[TCA] 地図を見るのが悔しいから、アプリを作った話
概要
SwiftのComposableArchitecture(TCA)を使って、目的地の方角と距離を表示してくれるアプリを作った。
開発の動機や苦労した点をまとめる。
作ったアプリ
アプリ
iPhoneとAppleWatch対応
背景
友達と散歩しているときに、迷ったことがあった。
自分は方向音痴の自覚はあるが、それでも地図を見るのは悔しい気持ちがある。
そんなときに、目的地の方角と距離だけを示してくれるアプリがあれば、悔しくないし迷わないのではと思い開発した。
機能
- 地図から場所を登録
- 登録した場所への方角と距離を表示
- 複数の場所を登録できる。(e.g. 家、会社などを想定)
タイムライン
開発期間は3週間くらい
- 11月末道に迷う
- 12月中旬リリース
使用技術
環境
- Swift6
- Xcode 16.1
使ったもの
- TCA
- 学習の意味も込めて使うようにしている。今回は、TCAを使用した2つめのアプリ。
- 1つめは、こちら
- ComposableCoreLocation
- CoreLocationをTCAで使いやすいようにラップしたライブラリ
- TCAと同じくPoint-Freeによって開発されている
- Tuist
- Xcodeプロジェクトの生成や管理を行うツール
- 最近配属されたチームで、Tuistを使っているので、学習の意味を込め使ってみた。
苦労した点
ComposableCoreLocationが依存しているTCAのバージョンが古い
ComopsableCoreLocationは、Point-freeによって開発されているが、最近は更新が活発ではない。
最新のTCAのバージョンは1.17.0
だが、ComposableCoreLocationは0.43.0
に依存している。
最近TCAに触れ始めた私にとっては、古いTCAのAPIには馴染みがないため、それを使用した開発は避けたかった。

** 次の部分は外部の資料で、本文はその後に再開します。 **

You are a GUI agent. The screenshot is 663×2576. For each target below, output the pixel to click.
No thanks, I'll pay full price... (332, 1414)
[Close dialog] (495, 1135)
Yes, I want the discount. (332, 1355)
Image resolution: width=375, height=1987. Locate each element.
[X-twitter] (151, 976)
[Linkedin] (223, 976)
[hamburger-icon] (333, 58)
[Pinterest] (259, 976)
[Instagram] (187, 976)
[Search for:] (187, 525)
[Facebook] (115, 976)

ComposableCoreLocationのPRを見たところ、Swift concurrency
対応のPRが出ていた。
PRはまだDraftの状態だったが、新しめのTCAに対応していたため、Forkして使用した。
PRの中では、Swift6へのMigration用のflagが設定されており、そのせいで、ArchiveをUploadするとエラーが発生した。
そのflagをコメントアウトするために、Forkして使用する必要があった。
TCAをCoreLocationのようなライブラリと組み合わせて使用するうまい方法を思いついていなかったため、上のPRが提出されていて助かった。
Tuistが初見で難しい
最近配属されたチームで、Tuistを使っているので、学習の意味を込めて使ってみた。

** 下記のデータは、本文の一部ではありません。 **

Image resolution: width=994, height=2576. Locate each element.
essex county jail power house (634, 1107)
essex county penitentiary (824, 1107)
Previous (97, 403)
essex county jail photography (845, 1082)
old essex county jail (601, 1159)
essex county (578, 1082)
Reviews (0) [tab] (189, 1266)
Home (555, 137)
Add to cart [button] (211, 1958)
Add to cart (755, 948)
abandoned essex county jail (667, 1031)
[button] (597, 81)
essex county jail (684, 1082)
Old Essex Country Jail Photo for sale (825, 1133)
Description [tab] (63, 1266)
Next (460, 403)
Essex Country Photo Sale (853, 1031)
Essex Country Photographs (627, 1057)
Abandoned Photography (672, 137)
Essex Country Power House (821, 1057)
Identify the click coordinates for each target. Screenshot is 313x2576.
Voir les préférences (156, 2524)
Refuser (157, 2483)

Tuistは、XcodeGenのように設定ファイルからXcodeprojを生成するツール。
Tuist関連の情報が探しづらく、最初は設定ファイルの書き方がわからなかった。
XcodeのGUIから設定を変更したときに、info.plistやxcodeprojのどの部分にどんな値が書き込まれるかを確認することで、Tuistでどのように値を設定すればよいのかを探索した。
AppleWatchとの連携をTCAで実現する方法
CoreLocationと同様にWatchConnectivityをTCAと使用するうまい方法思いついていなかった。
- 他のデバイスから情報を受け取るときにDelegateMethodを使用するが、それをReducerでどう扱うか
- Swift6で使いたい。
上記の課題を解決するために、ComposableCoreLocation
のコードをまねて、WatchConnectivity
をTCAで使用する方法を実装した。(ComposableWatchConnectivity)

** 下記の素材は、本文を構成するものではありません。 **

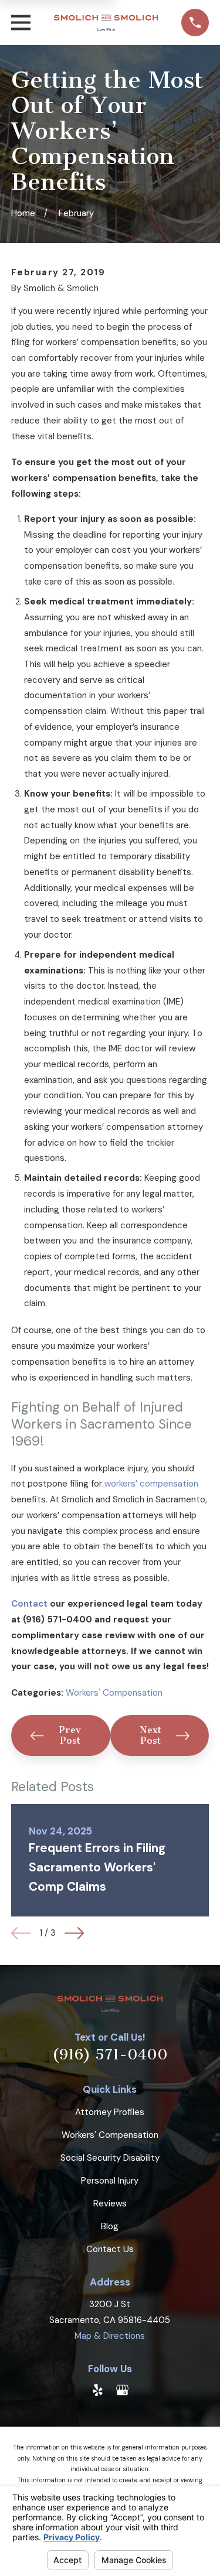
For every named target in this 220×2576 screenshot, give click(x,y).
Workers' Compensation (114, 1693)
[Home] (106, 23)
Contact (29, 1604)
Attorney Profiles (109, 2112)
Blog (110, 2226)
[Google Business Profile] (122, 2390)
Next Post (150, 1735)
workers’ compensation (151, 1483)
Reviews (110, 2203)
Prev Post (70, 1735)
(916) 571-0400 (110, 2055)
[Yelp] (98, 2390)
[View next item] (74, 1933)
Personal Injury (109, 2180)
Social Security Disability (110, 2158)
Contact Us (110, 2249)
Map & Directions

WatchConnectivityのdelegateが発行されたときに、eventが発行されReducerでactionを受け取れるようになった。
やってよかったこと
Xcode Copliotの導入
main branchにPushしたタイミングで自動でArchiveしてTestflightにUploadしている。
Archiveの間もローカルのXcodeは自由に使えるし、uploadの手間もないのでとても便利。
DeveloperProgramに登録しているなら、月24hまで無料で使える。
1回あたり20分くらいでArchiveできたので、月70回くらいは、無料でTestflightを作れそう。
GitHub Issueを使ってタスクの管理
個人開発では占め切りがない。これが良いところでも悪いところでもある。
自分は3ヵ月でリリースまでいくようにしている。
作りたい機能はたくさんあるが、すべてをやるとリリースまでに時間がかかりすぎる。
そのため、GitHub Issueを使ってやるべきタスクを管理している。
- やりたいことをIssueに書き出す
- 優先順位を決める
- 3ヵ月にはいりきるように、タスクを選ぶ
個人的にこのやり方を気に入っている。
Github Copilot For Xcodeの導入
Xcodeのプラグインで、コード補完をしてくれる。
たまに間違ったコードを提案してくることもあるが、TCAのReducerやActionを書くときに、とても便利だった。
まとめ
TCAを使った2つめのアプリだからか、以外とスムーズに開発できた。
地図を見るのは悔しい気持ちがある人には、ぜひ使ってほしいです。